▸ **What is needed**: In two sentences, summarize the account of Reham Eshtiwi.

▸ **Document text**:

March 6, 2025
Reham Eshtiwi: A Heart Burdened by Loss and Pain
Reham Eshtiwi: A Heart Burdened by Loss and Pain

In the corner of a small, silent room, the Palestinian citizen Reham Ishtiwi sits in her wheelchair, holding her nine-year-old daughter, Maryam—her only remaining connection to the world she once knew. Her tear-filled eyes speak of a pain too intense for words, and her heart, heavy with sorrow, beats with the agony of loss and helplessness.

The Beginning of Tragedy

Just a year ago, Riham, 30, was an ordinary woman living with her husband, Abdullah, 35, and their two children, Maryam, 9, and Anas, 6, in a modest home in the Asqula neighborhood of Gaza. Abdullah owned a small supermarket below their building, providing a decent life for his family despite the hardships. But on the morning of October 7, 2023, everything changed.

As the sounds of explosions echoed, Reham knew war had begun. She hurried her children out of their school uniforms and turned to the news, soon learning that clashes had erupted along the borders. As the days passed, the war intensified, and relentless Israeli airstrikes forced them to flee—first to shelter in schools, then to relatives’ homes, desperately seeking safety.

Endless Loss

But safety was an illusion. In January 2024, Reham received devastating news—her 24-year-old brother, Mohammed, had been killed by an Israeli airstrike while simply trying to buy flour.

▸ **Recorded data**:
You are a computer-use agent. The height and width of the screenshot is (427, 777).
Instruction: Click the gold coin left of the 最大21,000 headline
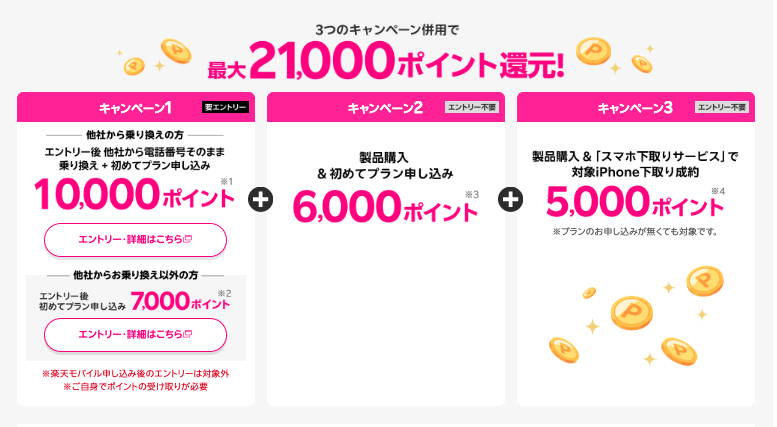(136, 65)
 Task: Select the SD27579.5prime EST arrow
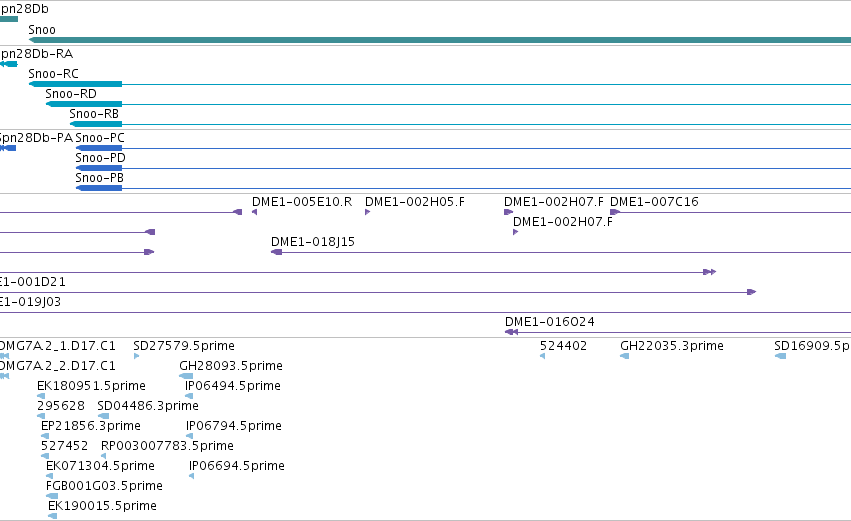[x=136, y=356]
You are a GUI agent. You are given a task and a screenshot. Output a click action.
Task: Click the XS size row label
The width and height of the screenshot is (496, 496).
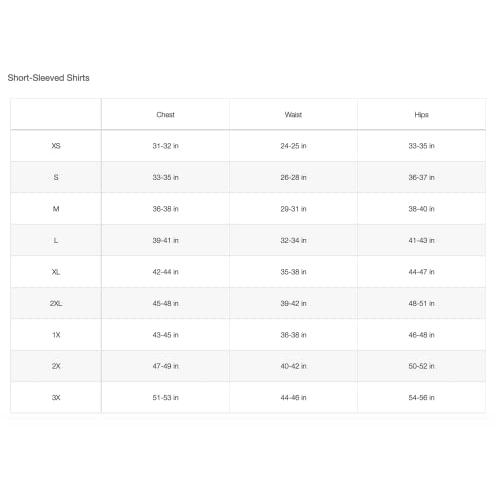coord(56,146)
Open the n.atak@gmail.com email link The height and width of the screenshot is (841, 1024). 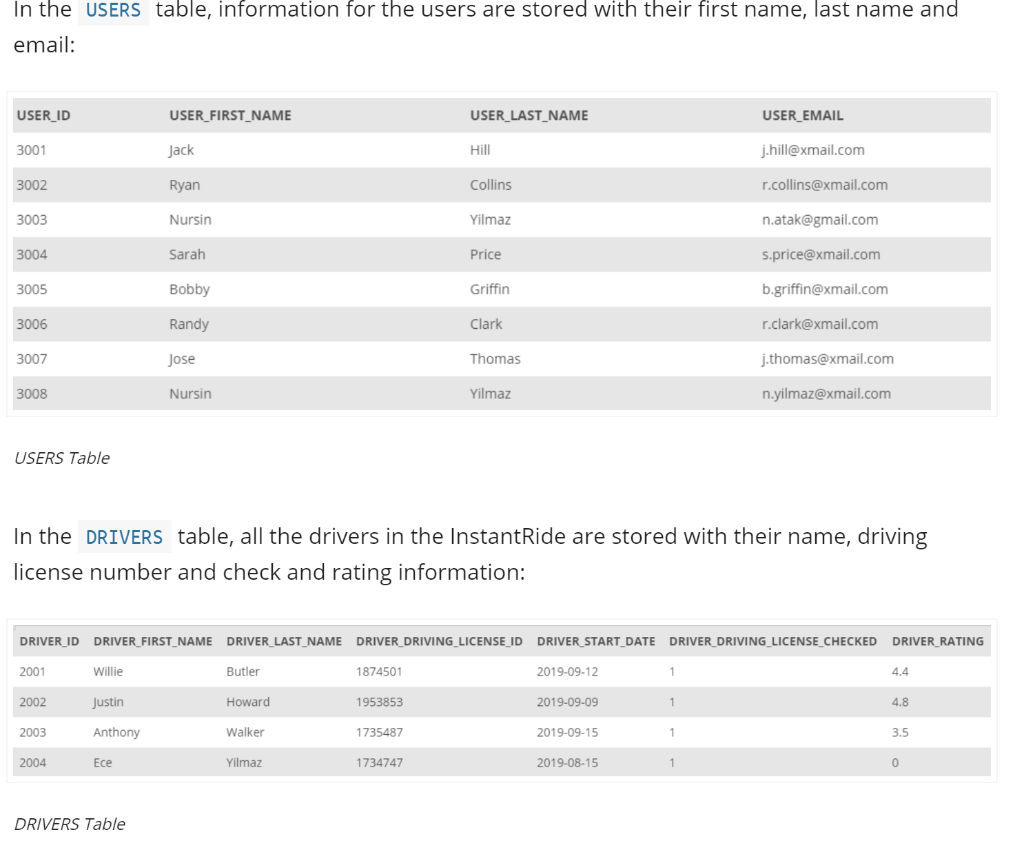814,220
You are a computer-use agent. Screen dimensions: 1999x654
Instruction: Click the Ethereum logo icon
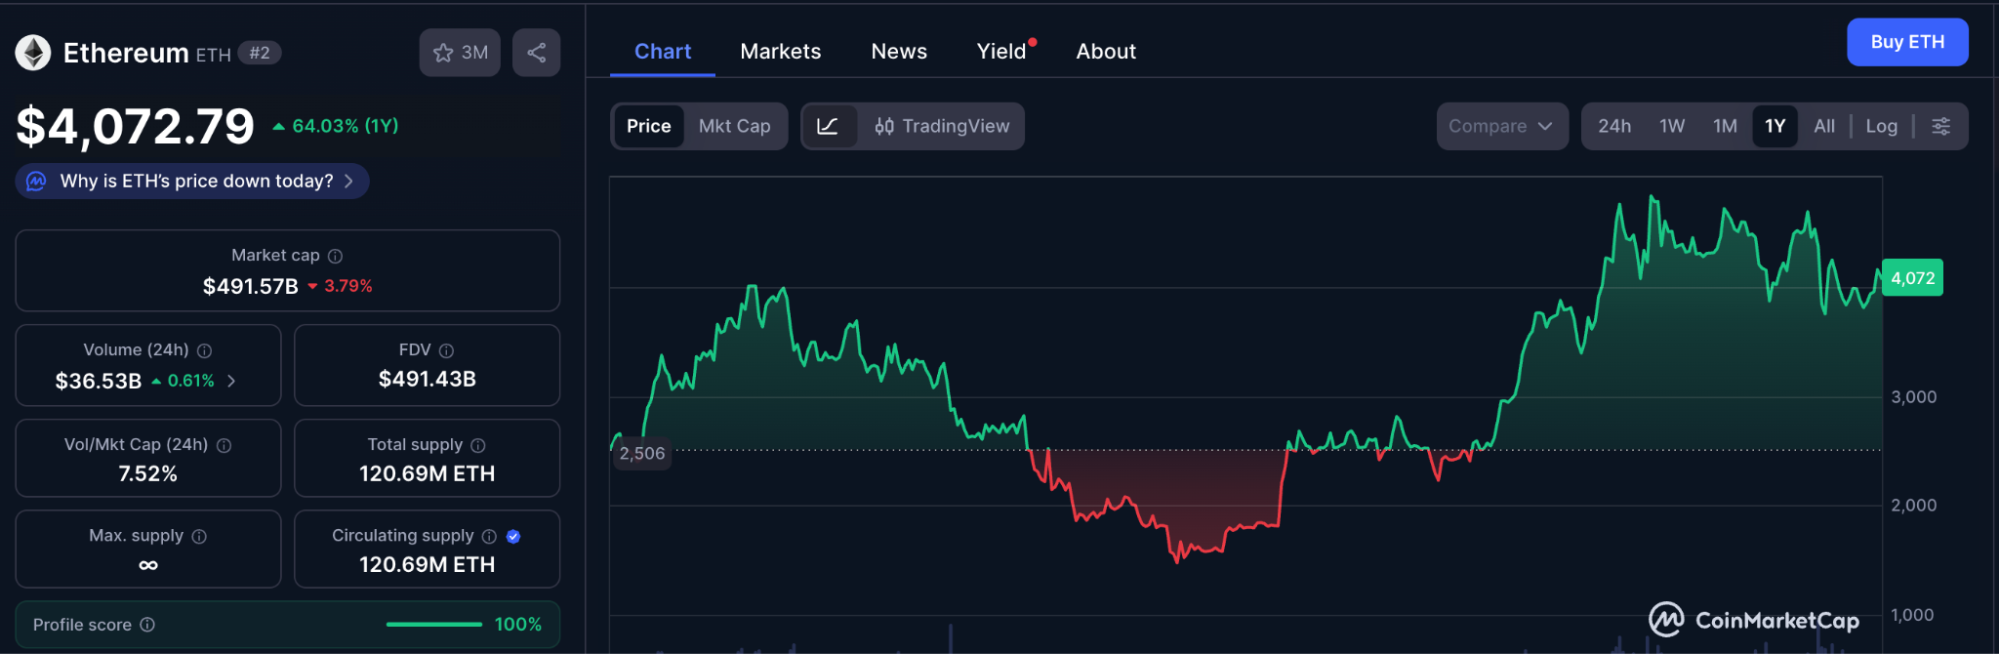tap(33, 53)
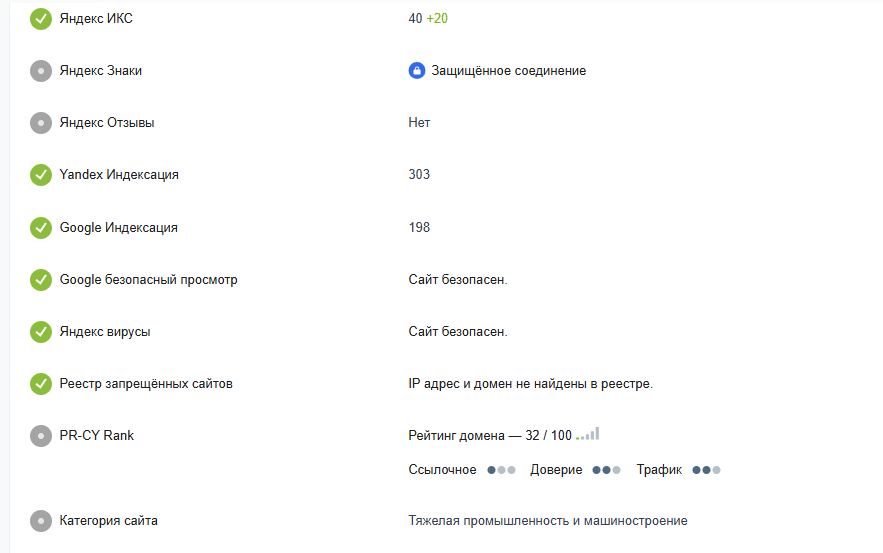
...
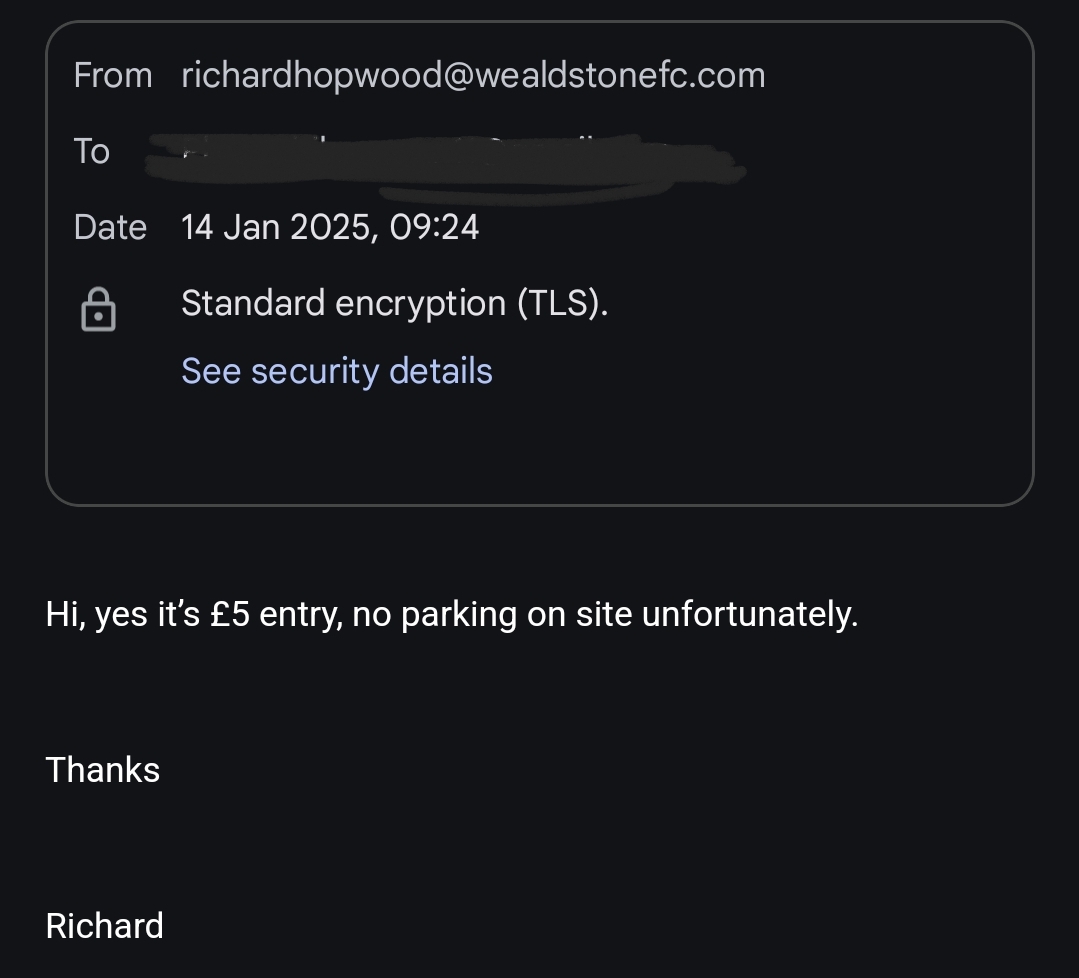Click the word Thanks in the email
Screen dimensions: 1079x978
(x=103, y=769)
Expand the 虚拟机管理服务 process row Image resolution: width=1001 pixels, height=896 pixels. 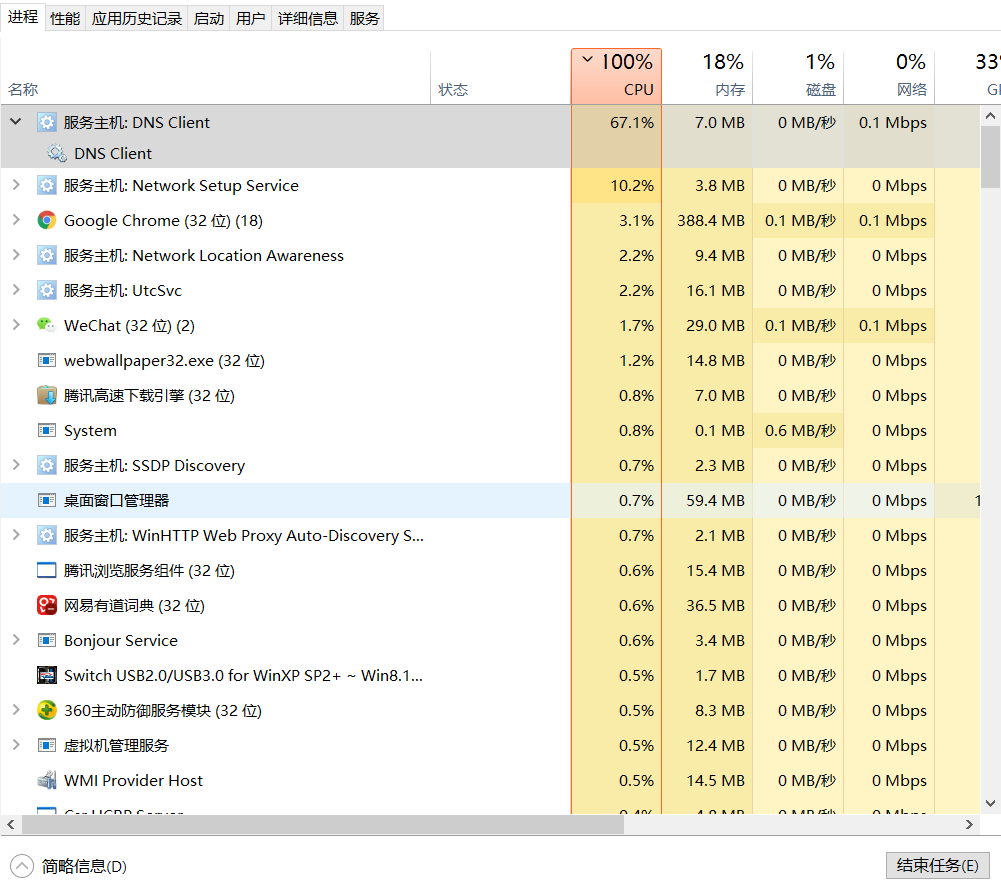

▸ **Solution for this exercise**: Reham Eshtiwi, a Palestinian woman who now sits in a wheelchair holding her nine-year-old daughter Maryam, lived with her husband Abdullah and their children Maryam and Anas in the Asqula neighborhood of Gaza until war began on October 7, 2023. Israeli airstrikes forced the family to flee to schools and then to relatives' homes, and in January 2024 her 24-year-old brother Mohammed was killed by an Israeli airstrike while trying to buy flour.